* [Selected excerpt]
★ ★ ★

FCC officials have sent a letter to Charter requesting a range of information about the company’s broadband services, including information about Charter’s since-dropped usage cap program. The federal agency reviewing its buyout of Time Warner Cable wants to know when Charter dropped its usage caps and why.

Charter Communications has promoted “no usage caps” as a selling point to convince regulators its purchase of Time Warner Cable is a consumer-friendly transaction. Charter has promised a cap-free Internet experience for Time Warner Cable customers for three years, but has not committed to offer unlimited broadband service beyond that date.

Two months before Time Warner Cable planned a since-dropped 2009 market test of usage caps in New York, North Carolina and Texas, Charter Communications confirmed it was introducing “monthly residential bandwidth consumption thresholds” on its broadband customers ranging from 100GB for customers with speeds of 15Mbps or slower and 250GB for customers subscribed to 15-25Mbps service.

“In order to continue providing the best possible experience for our Internet customers, later this month we will be updating our Acceptable Use Policy (AUP) to establish monthly residential bandwidth consumption thresholds,” Charter’s Eric Ketzer told DSL Reports at the time. “More than 99% of our customers will not be affected by our updated policy, as they consume far less bandwidth than the threshold allows.”

Few customers realized Charter had placed a cap on Internet usage because the cable company treated the limits as “soft caps” — guidelines they could cite if they found a customer using a very large amount of bandwidth. But customers were not charged overlimit fees and few ever heard from Charter about their usage, even if it well-exceeded their allowance.

In front of Time Warner Cable protesting Internet Overcharging in 2009.

In front of Time Warner Cable offices in Rochester, N.Y. protesting Time Warner Cable’s proposed usage caps. (April 2009)

Only a handful of companies, including national providers like AT&T (for DSL) and Comcast (in usage cap market trial areas), have followed up usage allowances with stinging overlimit fees for those exceeding them, applied to customer bills. The practice is far more common among smaller and regional cable companies like Alaska’s GCI, which earned 10 percent of its broadband revenue billing customers for excess usage.

★ ★ ★

* [Task material]
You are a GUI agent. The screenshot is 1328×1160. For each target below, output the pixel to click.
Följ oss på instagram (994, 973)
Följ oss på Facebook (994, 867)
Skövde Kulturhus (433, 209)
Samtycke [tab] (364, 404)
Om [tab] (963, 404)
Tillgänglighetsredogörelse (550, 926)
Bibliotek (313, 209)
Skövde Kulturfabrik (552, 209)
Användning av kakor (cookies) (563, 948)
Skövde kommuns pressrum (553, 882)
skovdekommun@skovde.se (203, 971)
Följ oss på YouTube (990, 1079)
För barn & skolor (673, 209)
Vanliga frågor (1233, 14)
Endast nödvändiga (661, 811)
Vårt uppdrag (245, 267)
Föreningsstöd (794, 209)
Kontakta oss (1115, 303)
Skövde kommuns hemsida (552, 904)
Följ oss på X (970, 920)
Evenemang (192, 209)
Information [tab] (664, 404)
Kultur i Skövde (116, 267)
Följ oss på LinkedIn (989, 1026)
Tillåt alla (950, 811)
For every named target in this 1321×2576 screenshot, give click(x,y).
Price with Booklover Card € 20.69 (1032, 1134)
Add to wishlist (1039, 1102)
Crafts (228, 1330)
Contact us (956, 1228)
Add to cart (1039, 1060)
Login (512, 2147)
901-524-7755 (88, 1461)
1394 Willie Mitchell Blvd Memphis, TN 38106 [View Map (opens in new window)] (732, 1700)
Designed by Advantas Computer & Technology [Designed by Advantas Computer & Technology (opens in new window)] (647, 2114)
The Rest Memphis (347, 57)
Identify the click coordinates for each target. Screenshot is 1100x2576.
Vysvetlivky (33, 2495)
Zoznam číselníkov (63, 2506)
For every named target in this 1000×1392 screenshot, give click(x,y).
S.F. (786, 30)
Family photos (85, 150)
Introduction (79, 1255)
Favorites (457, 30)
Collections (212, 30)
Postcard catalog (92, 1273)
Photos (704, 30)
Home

★ ★ ★

* [Goal 1]
Set out the records as a numbered list, from their first line through the line containing "Vårt uppdrag (245, 267)", both included, and leave out any blank lines.
* [Goal 2]
Carry on the piece about Charter's usage caps from its last sentence.

* [Expected answer 1]
1. You are a GUI agent. The screenshot is 1328×1160. For each target below, output the pixel to click.
2. Följ oss på instagram (994, 973)
3. Följ oss på Facebook (994, 867)
4. Skövde Kulturhus (433, 209)
5. Samtycke [tab] (364, 404)
6. Om [tab] (963, 404)
7. Tillgänglighetsredogörelse (550, 926)
8. Bibliotek (313, 209)
9. Skövde Kulturfabrik (552, 209)
10. Användning av kakor (cookies) (563, 948)
11. Skövde kommuns pressrum (553, 882)
12. skovdekommun@skovde.se (203, 971)
13. Följ oss på YouTube (990, 1079)
14. För barn & skolor (673, 209)
15. Vanliga frågor (1233, 14)
16. Endast nödvändiga (661, 811)
17. Vårt uppdrag (245, 267)

* [Expected answer 2]
In March of this year, Stop the Cap! reported Charter quietly dropped usage caps (or “thresholds”) from their Acceptable Use Policy, ending six years of usage capped service — less than three months before announcing it was acquiring Time Warner Cable.

Time Warner Cable’s own experience with usage caps was short-lived after Stop the Cap! and other consumer advocates and elected officials launched a protest campaign against Time Warner Cable’s plans to expand a test of usage-based billing beyond Beaumont, Tex. to Rochester, N.Y., Greensboro, N.C., and the cities of Austin and San Antonio in Texas.

Time Warner proposed four tiers of usage allowances: 5, 10, 20, and 40 GB priced from $29.95 to $54.90 a month. The overlimit fee was to be $1/GB. Sanford Bernstein, a Wall Street research firm, predicted an average family subscribed to Time Warner’s top 40GB usage plan would pay around $200 a month in overlimit fees if they used Netflix more than 7.25 hours a week.

Within two weeks of launching protests in the four cities where Time Warner was planning to add caps, the plan was shelved permanently. But many Time Warner Cable customers have remained wary of the company’s plans regarding usage caps. Time Warner’s retooled, optional usage capped tiers offered to customers looking for a discount have proved dismal failures since their introduction, with fewer than 1% of Time Warner customers finding usage-limited Internet access compelling.

Rationing Your Internet Experience?

Rationing Your Internet Experience?

Consumer advocates also fear usage caps could reappear under Charter as quickly as they disappeared. Stop the Cap! is suspicious of Charter’s time-limited commitment to keep customers free of usage caps for three years. We are lobbying state and federal regulators to permanently extend that commitment as a condition of approving any merger between Charter and Time Warner.

“Customers must be assured they can always choose a reasonably priced unlimited use Internet option,” said the group’s founder Phillip Dampier. “If Charter/Time Warner Cable/Bright House wants to offer optional discounts for customers volunteering to limit their personal use, we are not opposed to that. But based on Time Warner’s own record, you can count on only a few thousand customers willing to voluntarily surrender unlimited, flat rate access.”

Stop the Cap! believes there is no credible reason Internet providers should be imposing compulsory usage caps or usage billing on anyone.

“Broadband is a huge money-maker and the costs to offer it continue to drop even as provider profits rise,” said Dampier. “Rationing broadband with a usage allowance is as credible as rationing Niagara Falls or breathing.”

The FCC is also requesting documentation detailing Charter’s proposed expansion of Wi-Fi hotspots in Time Warner Cable areas and company plans to boost standard broadband speeds from 15Mbps to 60Mbps. Charter has until Oct. 13 to respond.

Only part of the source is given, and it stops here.